▸ **EXERCISE DETAILS**: The data must be returned exactly. No line may be left out.

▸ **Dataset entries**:
----

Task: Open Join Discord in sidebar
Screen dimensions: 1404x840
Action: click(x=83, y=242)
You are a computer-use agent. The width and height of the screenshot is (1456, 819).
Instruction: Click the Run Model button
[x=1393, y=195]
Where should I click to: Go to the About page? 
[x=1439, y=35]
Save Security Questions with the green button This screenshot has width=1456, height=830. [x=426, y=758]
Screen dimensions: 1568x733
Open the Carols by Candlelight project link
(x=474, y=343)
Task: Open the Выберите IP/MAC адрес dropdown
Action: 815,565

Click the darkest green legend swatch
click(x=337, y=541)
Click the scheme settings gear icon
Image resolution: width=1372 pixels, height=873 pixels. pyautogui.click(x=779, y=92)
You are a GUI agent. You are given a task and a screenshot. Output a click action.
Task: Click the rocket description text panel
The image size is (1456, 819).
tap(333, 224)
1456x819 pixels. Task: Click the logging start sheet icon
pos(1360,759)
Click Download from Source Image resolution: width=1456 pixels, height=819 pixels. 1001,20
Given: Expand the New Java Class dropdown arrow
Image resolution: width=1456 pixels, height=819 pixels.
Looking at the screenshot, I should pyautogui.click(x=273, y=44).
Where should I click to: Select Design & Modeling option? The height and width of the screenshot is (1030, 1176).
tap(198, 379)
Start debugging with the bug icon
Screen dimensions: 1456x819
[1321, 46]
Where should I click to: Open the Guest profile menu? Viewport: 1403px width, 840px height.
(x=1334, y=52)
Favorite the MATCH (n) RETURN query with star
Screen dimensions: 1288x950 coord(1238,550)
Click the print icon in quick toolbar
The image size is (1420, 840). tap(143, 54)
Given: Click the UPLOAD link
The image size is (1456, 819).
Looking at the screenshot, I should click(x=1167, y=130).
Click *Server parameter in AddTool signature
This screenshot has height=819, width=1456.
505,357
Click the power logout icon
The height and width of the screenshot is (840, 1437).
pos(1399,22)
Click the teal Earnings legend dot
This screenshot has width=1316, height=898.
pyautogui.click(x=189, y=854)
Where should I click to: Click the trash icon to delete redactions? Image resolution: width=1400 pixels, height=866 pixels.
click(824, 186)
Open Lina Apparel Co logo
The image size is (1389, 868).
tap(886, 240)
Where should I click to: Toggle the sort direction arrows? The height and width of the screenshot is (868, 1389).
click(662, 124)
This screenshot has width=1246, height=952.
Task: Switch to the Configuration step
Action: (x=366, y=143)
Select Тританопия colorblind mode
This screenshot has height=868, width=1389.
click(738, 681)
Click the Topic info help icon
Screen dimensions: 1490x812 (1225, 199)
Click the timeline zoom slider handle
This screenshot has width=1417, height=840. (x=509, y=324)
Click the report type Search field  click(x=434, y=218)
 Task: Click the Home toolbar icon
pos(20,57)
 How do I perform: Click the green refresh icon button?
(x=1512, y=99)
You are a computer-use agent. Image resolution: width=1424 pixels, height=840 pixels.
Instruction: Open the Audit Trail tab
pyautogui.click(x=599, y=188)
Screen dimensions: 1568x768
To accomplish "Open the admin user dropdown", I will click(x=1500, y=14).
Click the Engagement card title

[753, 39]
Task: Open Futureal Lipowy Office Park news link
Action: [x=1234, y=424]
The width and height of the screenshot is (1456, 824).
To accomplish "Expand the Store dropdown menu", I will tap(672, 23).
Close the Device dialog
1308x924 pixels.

----

▸ **RESPONSE TO THE EXERCISE**:
Task: Open Join Discord in sidebar
Screen dimensions: 1404x840
Action: click(x=83, y=242)
You are a computer-use agent. The width and height of the screenshot is (1456, 819).
Instruction: Click the Run Model button
[x=1393, y=195]
Where should I click to: Go to the About page? 
[x=1439, y=35]
Save Security Questions with the green button This screenshot has width=1456, height=830. [x=426, y=758]
Screen dimensions: 1568x733
Open the Carols by Candlelight project link
(x=474, y=343)
Task: Open the Выберите IP/MAC адрес dropdown
Action: 815,565

Click the darkest green legend swatch
click(x=337, y=541)
Click the scheme settings gear icon
Image resolution: width=1372 pixels, height=873 pixels. pyautogui.click(x=779, y=92)
You are a GUI agent. You are given a task and a screenshot. Output a click action.
Task: Click the rocket description text panel
The image size is (1456, 819).
tap(333, 224)
1456x819 pixels. Task: Click the logging start sheet icon
pos(1360,759)
Click Download from Source Image resolution: width=1456 pixels, height=819 pixels. 1001,20
Given: Expand the New Java Class dropdown arrow
Image resolution: width=1456 pixels, height=819 pixels.
Looking at the screenshot, I should pyautogui.click(x=273, y=44).
Where should I click to: Select Design & Modeling option? The height and width of the screenshot is (1030, 1176).
tap(198, 379)
Start debugging with the bug icon
Screen dimensions: 1456x819
[1321, 46]
Where should I click to: Open the Guest profile menu? Viewport: 1403px width, 840px height.
(x=1334, y=52)
Favorite the MATCH (n) RETURN query with star
Screen dimensions: 1288x950 coord(1238,550)
Click the print icon in quick toolbar
The image size is (1420, 840). tap(143, 54)
Given: Click the UPLOAD link
The image size is (1456, 819).
Looking at the screenshot, I should click(x=1167, y=130).
Click *Server parameter in AddTool signature
This screenshot has height=819, width=1456.
505,357
Click the power logout icon
The height and width of the screenshot is (840, 1437).
pos(1399,22)
Click the teal Earnings legend dot
This screenshot has width=1316, height=898.
pyautogui.click(x=189, y=854)
Where should I click to: Click the trash icon to delete redactions? Image resolution: width=1400 pixels, height=866 pixels.
click(824, 186)
Open Lina Apparel Co logo
The image size is (1389, 868).
tap(886, 240)
Where should I click to: Toggle the sort direction arrows? The height and width of the screenshot is (868, 1389).
click(662, 124)
This screenshot has width=1246, height=952.
Task: Switch to the Configuration step
Action: (x=366, y=143)
Select Тританопия colorblind mode
This screenshot has height=868, width=1389.
click(738, 681)
Click the Topic info help icon
Screen dimensions: 1490x812 (1225, 199)
Click the timeline zoom slider handle
This screenshot has width=1417, height=840. (x=509, y=324)
Click the report type Search field  click(x=434, y=218)
 Task: Click the Home toolbar icon
pos(20,57)
 How do I perform: Click the green refresh icon button?
(x=1512, y=99)
You are a computer-use agent. Image resolution: width=1424 pixels, height=840 pixels.
Instruction: Open the Audit Trail tab
pyautogui.click(x=599, y=188)
Screen dimensions: 1568x768
To accomplish "Open the admin user dropdown", I will click(x=1500, y=14).
Click the Engagement card title

[753, 39]
Task: Open Futureal Lipowy Office Park news link
Action: [x=1234, y=424]
The width and height of the screenshot is (1456, 824).
To accomplish "Expand the Store dropdown menu", I will tap(672, 23).
Close the Device dialog
1308x924 pixels.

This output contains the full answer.